Thank you, Ada Palmer. I had my suspicions about Sade, that more was going on than just some shock and awe erotica, and in Too Like The Lightning, when he becomes part of the dialogue in a key way, she makes it clear that to read Sade as sadism is too narrow a view. I had to go to the source to confirm it, and confirm it I have.
“I am about to put forward some major ideas; they will be heard and pondered. If not all of them please, surely a few will; in some sort, then, I shall have contributed to the progress of our age, and shall be content.” (from “Yet Another Effort, Frenchmen, If You Would Become Republicans”)
Sade wants you to think. It’s all to a point— one that kept him imprisoned for much of his life. He’s in dialogue with his peers. He’s parodying 18th century scientific logic. He’s invoking taboo because, as Palmer would put it, that’s the Enlightenment art: mixing forbidden sex acts with forbidden things, especially forbidden talk.
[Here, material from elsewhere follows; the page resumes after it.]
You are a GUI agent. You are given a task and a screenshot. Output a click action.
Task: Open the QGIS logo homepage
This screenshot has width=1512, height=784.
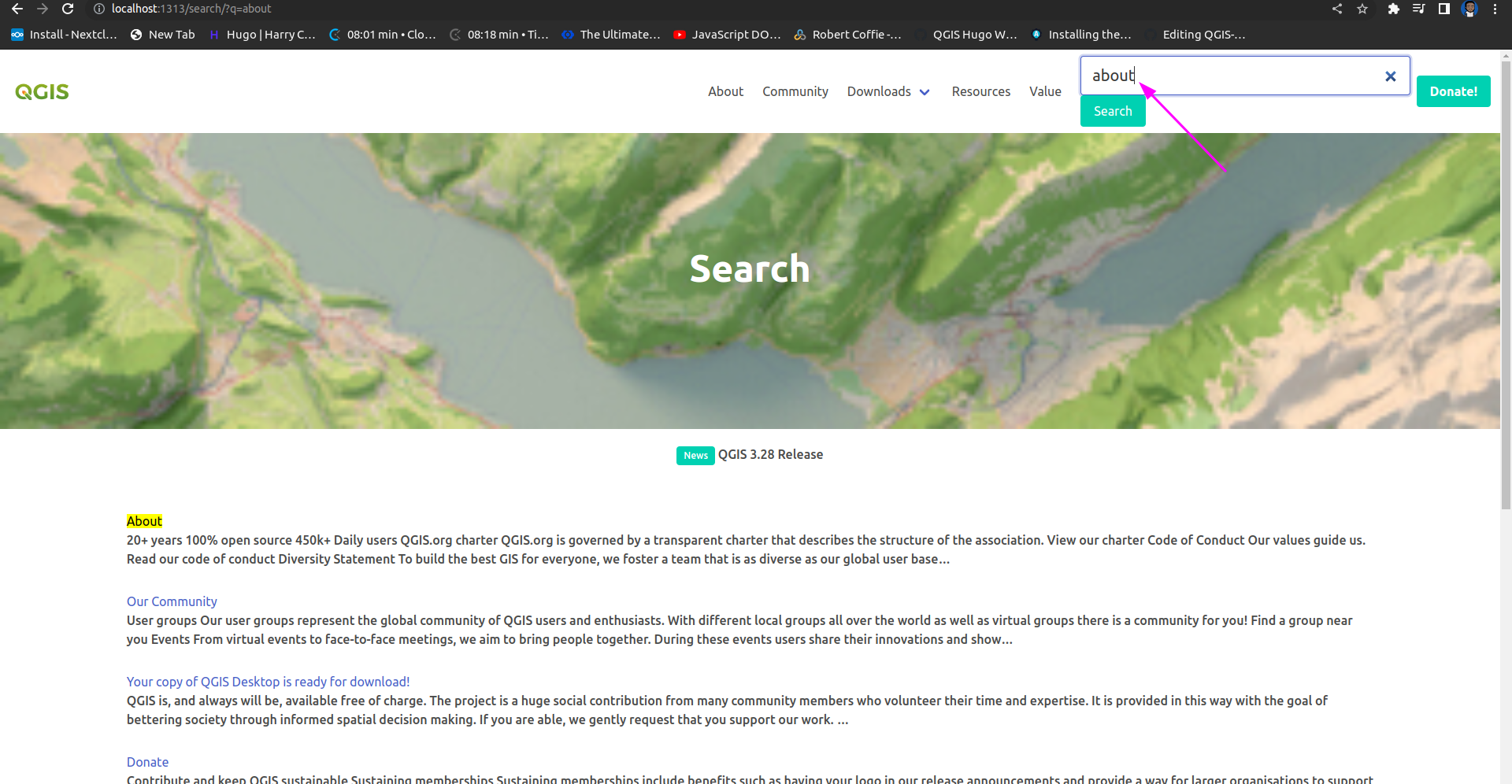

Context is everything. And Sade, within context, isn’t a beast who’s willing to file down his teeth. His pornography is ideas— scathing, provoking, often remarkably funny, terribly, boldly uncensored ideas. About God. Philosophy. Crime and punishment. Sexuality. Morality. On and on. There isn’t an extreme he won’t push. I get the feeling he gleefully contradicts himself, intentionally, again, just to get readers to think. Don’t take it all as read, even what he’s saying. Think you get his point? Wrong again, think some more.
He’s a piece of a larger puzzle, and I would argue a crucial one. All these centuries later, he has refused to die, and it’s worth listening to what he has to say, if only to see where we might still be blind.
Sade warns that he who would use Reason as a key to open one door opens many, and he who would make Reason a scythe to fell injustices must beware what else the blade might cut.